In the qualitative interviews, most had heard of decriminalization in BC; but variations in the depth of knowledge were also found; qualitative analysis revealed possible reasons for these variations. It was evident that some PWUD who were actively involved in decriminalization reforms and advocacy were especially knowledgeable, whereas a few had never heard of it. Although many participants themselves heard about decriminalization, as reflected in the quantitative findings,, many commented on a lack of awareness or conversations about it in their social circles: “Nobody really even knows about decriminalization.” (PWUD-01–02); “nobody’s really talked about it.” (PWUD-01–35); “I don’t know. I haven’t really spoken honestly to anybody about it. I didn’t—I don’t know a lot about it myself to be honest with you.” (PWUD-01–32). For participants, a lack of knowledge amongst PWUD in their social circles was linked to the view that PWUD did not talk about drug policy reforms in their community; for them, discourse and information exchange about decriminalization was minimal.

Some participants indicated that discussions of drug policy changes, including decriminalization, was not necessarily a top priority or topic for PWUD. One person said:

“But people aren’t even aware of what is going on anyway, nobody really even knows about decriminalization, there should be more public too, like. Nobody – I knew about this thing right when it happened, but nobody else that I told or asked about it – she didn’t know about it and she’s like what… People don’t really know shit… they just go with the program… unless you have an ear, and yourself informed, you will not be informed.” (PWUD-01–02).  

No participants stated that they learned about the exemption from government-provided materials or campaigns about the incoming decriminalization policy. The combination of limited discourse with minimal information about drug policy reforms, PWUD expressed a burden of responsibility to seek out and acquire such information.
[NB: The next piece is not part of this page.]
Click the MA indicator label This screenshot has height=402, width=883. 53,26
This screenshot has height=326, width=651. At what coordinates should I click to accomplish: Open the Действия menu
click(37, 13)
Understanding decriminalization: do people know what decriminalization is?

Due to the format of the survey, we did not broadly assess PWUD’s general understanding of decriminalization, such as defining or explaining decriminalization or describing differences from other legal frameworks. However, PWUDs’ understanding of decriminalization was evident in the qualitative interviews where issues arose related to the notion of decriminalization. Although some PWUD were aware of decriminalization, some were quite forward about their lack of understanding: “No, I have no clue what’s my rights.” (PWUD-01–07); “I just didn’t understand it [decriminalization]” (PWUD-01–09); “I’ve heard about the word ‘decriminalization’ lots, but I never really got informed of what it was” (PWUD-01–35). The idea of decriminalization itself was obscure and many were unsure of some or all its features. One feature identified by several participants was the threshold quantity whereas other features, such as possession and trafficking, were unclear:

“I would figure if you had 2.5 grams or less that they couldn’t take it away. That they would have to give it back to you. And maybe tell you to move somewhere else if you’re using in public or something like that. If you’re by a school or something like that. Maybe…. that’s all I know about the decriminalization. I don’t know too much about it - if they’re allowed to keep the drugs still or what.” (PWUD-01-07)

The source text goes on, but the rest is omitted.